Hey everybody, it’s time to take a look at the Dark Crisis Green Lantern one-shot. While this is a Dark Crisis tie-in, it’s completely self-contained, and you can read this issue without having to worry about any spoilers for Dark Crisis. In fact, you don’t actually have to know what Dark Crisis even is. So let’s jump in.
Dark Crisis: Worlds Without A Justice League: Green Lantern #1, written by Phillip Kennedy Johnson, with art by Fernando Blanco, colors by Jordie Bellaire, and letters by Troy Peteri.
The basic premise is that when the Justice League supposedly died, each member was actually sealed inside of their own custom fantasy world, designed to give each of them their ideal happy lives, while unknowingly becoming a resource to be used by the main villain of Dark Crisis.
In the case of John Stewart, we see him living a peaceful, quiet life on a farm with his mother and younger sister, while the planet is defended by a Green Lantern Corps consisting of a few Earthlings like Kyle Rayner, Natasha Irons, and Jason Todd, plus a large handful of classic alien Green Lanterns. John only has to come out of retirement and get involved when the situation becomes really dire, like when an army of demonic Thanagarians show up pulling some kind of large evil space baby, and it wipes out half of the Corps. But as soon as John shows up, he defeats the bad guys effortlessly…and that says a lot about what his version of a perfect world is. There was a scene in Green Lantern Mosaic issue 12 where John was reading some Silver Age Green Lantern comics starring Hal Jordan, and he loved it, because it presented a more carefree version of what it means to be a superhero. A Green Lantern who didn’t have to worry about any tough issues, who could just swoop in and save the day, and then go home where everything is happy and simple. So if what we see in this one-shot is supposed to represent John’s idea of a perfect life, then I’d say they pretty much got it right, although there were some big flaws that jumped out at me. There was no mention of either Fatality or Katma in this world, which is strange because he's been in love with both of them, and they've had a incredible impact on who he is as a person. And while they did bring back his little sister, they got her name wrong, calling her Elanore, when her name was actually Rose. On top of that, the enemies they fight in this issue felt like wasted potential. If this world is supposed to represent John’s fantasy of a perfect life, then the evil force coming to take it away shouldn’t be some generic, vaguely Human-shaped creatures, they should be representative of John’s fears or failures. They could even be representative of reality, of the real DC Universe encroaching on this pretend world, making the entire battle into an introspective look at John fighting to remain happy.

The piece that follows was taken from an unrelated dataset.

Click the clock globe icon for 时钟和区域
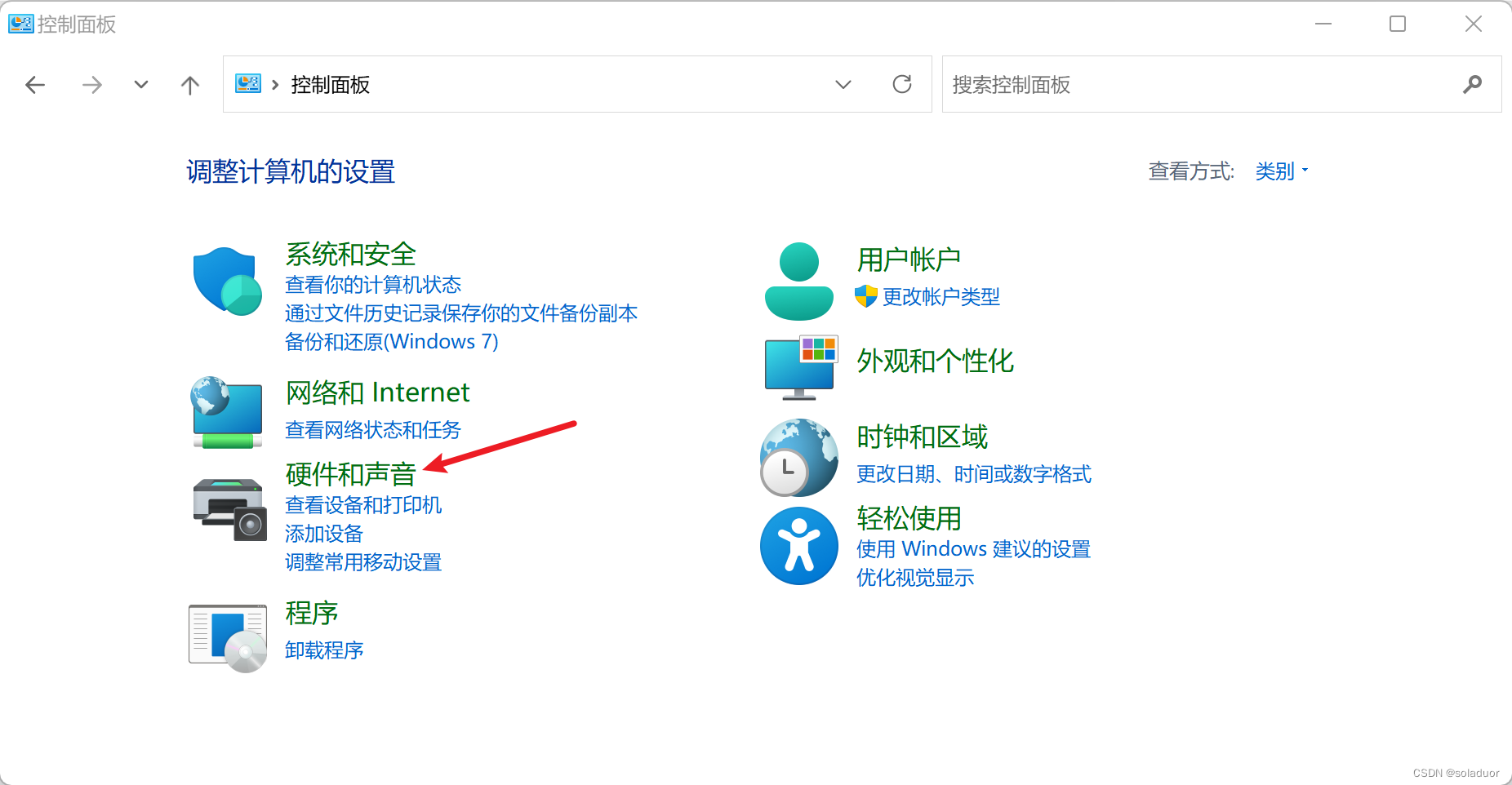This screenshot has height=785, width=1512. (x=798, y=457)
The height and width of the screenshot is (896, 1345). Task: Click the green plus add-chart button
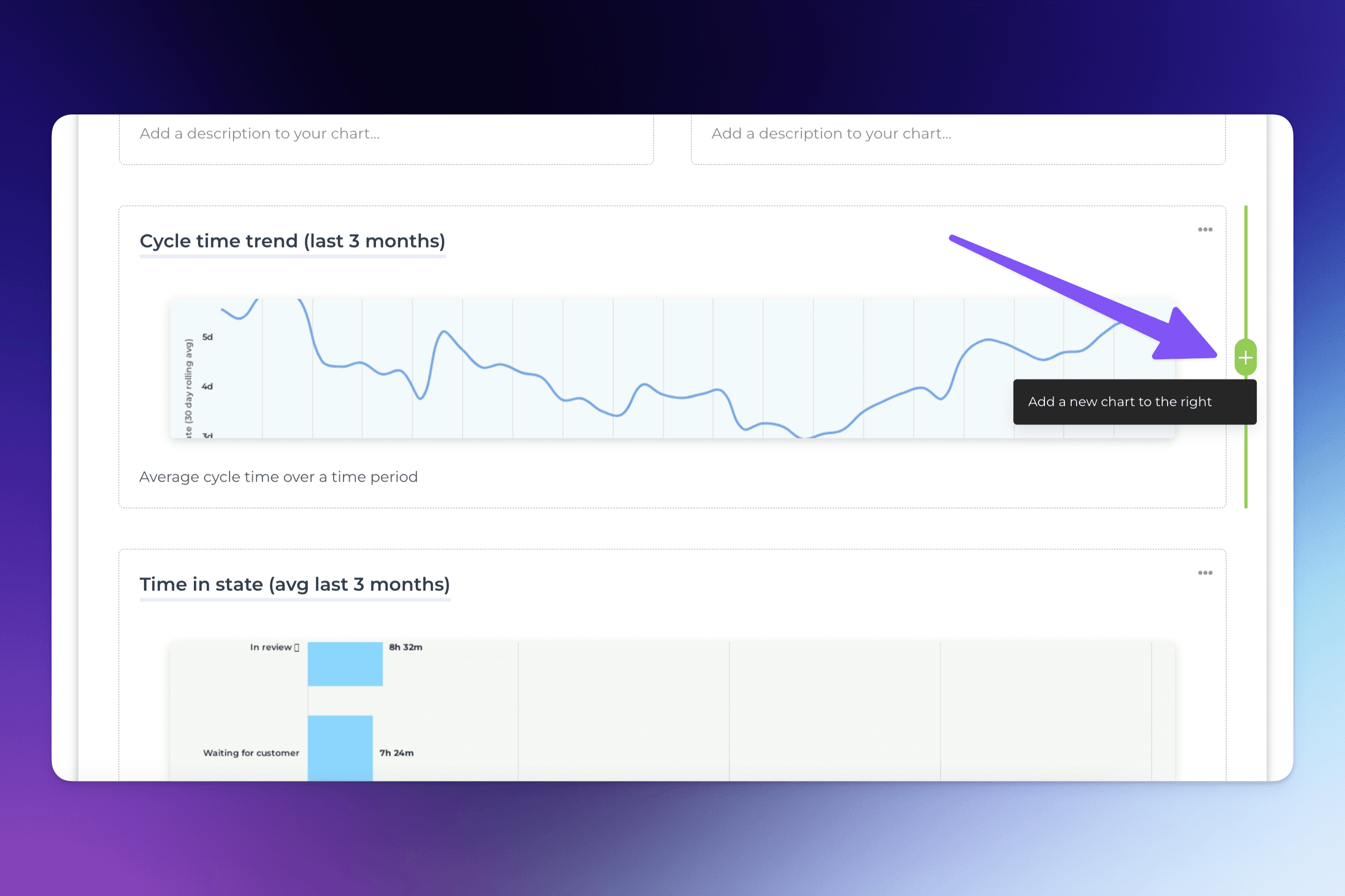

Part of me wishes this issue could have existed completely separate from Dark Crisis, because most of my dissatisfaction is the result of it being part of a larger event. What we have here is a totally stand-alone Elseworlds story, focused on the mythology and world-building of this alternate reality. And on that level, it’s perfectly fine, but the timing of its release gave me different expectations, which affected my ability to enjoy the issue. In Dark Crisis #3, Hal Jordan fell into this world, and was confronted by some of these characters. This one-shot came out the very next week, so I was expecting a continuation of that story. And when I saw demonic Thanagarians pulling the big evil space baby, it made me think that the story might have something to do with the Hawkgirl backup that’s also in this issue. So when neither of those ended up being true, and all I was left with was a perfectly fine self-contained Elseworlds one-shot, I felt disappointed. And I realize that isn’t fair, I think I’m just growing impatient waiting for the story of Dark Crisis to really get going, and taking time out to explore a world that we’ll probably never see again feels like a bad idea when not much has actually happened in this event yet.
And just to finish us off, there’s a Hawkgirl story written by Jeremy Adams, with art by Jack Herbert, colors by Alex Guimaraes, and letters by Troy Petri.
Kendra Saunders is raiding a tomb in order to find an ancient elixir that would take away her ability to reincarnate. Living through hundreds of different lives, and retaining full memory of all of them, has left Kendra feeling stagnant…no matter what she does, it’s something she’s done before, in another life. Her eternal existence has come to be defined by dull repetition, and no matter what she tries, she can’t come up with something that’s truly a new experience. She was just going through the motions, life after life, hoping for variety that would never come.
So she finds the elixir, drinks it, and suddenly all the memories of her past lives are gone, and presumably her cycle of reincarnation has been broken. For the first time in forever, Kendra doesn’t have an eternal past or an endless future…all she has is the present, one last life that could end at any time, a handful of years that she could spend doing anything she wants…and she’s never felt more alive.
If it wasn’t clear, I liked this Hawkgirl backup way more than the Green Lantern story. I wish this backup story was a mini-series. This version of Kendra looks great, and her existential crisis is super interesting, and I hate the fact that this version of the character and the world likely won’t continue on once Dark Crisis is over.